Over the past 50 years, the renowned Pet Advocacy Network, formerly known as Pet Industry Joint Advisory Council (PIJAC), a pet trade and advocacy organization, has evolved to encompass a broad range of pet and pet care community issues. The organization got its start, however, with aquatics in the late 1960s. Industry leaders, including Marshall Meyers, who served as PIJAC’s CEO from 1971 to 2010, met to discuss government concerns over disease in imported fish. Then, in 1970, a challenge to domestic airlines’ excessive animal transport rates made it evident that a formal organization to represent the pet industry was needed, and PIJAC was incorporated as a nonprofit trade association on Dec. 7, 1971.
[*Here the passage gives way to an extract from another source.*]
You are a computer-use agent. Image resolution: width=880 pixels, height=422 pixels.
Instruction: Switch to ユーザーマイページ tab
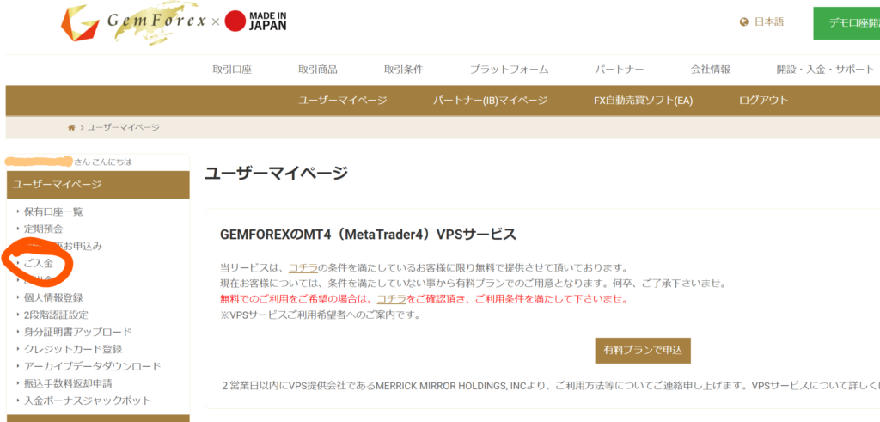pyautogui.click(x=343, y=101)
Since then, PIJAC has been involved in almost every international, federal or state initiative addressing the importation, captive propagation, sale and possession of non-native aquatic ornamentals, birds, reptiles and small mammals, as well as many other issues. Pet store sales bans, consumer warranties, animal cruelty, and restrictions on sales and possession have been at the forefront since the organization started, while others, including invasive species, zoonotic diseases and breed restrictions, have become more prominent over the years.

Through the decades, one thing has stayed the same: PIJAC has remained dedicated to helping U.S. pet owners experience the benefits of the human-animal bond. As such, we’re highlighting 50 standout moments from the organization’s 50 years—and counting—of advocating for the responsible pet care community.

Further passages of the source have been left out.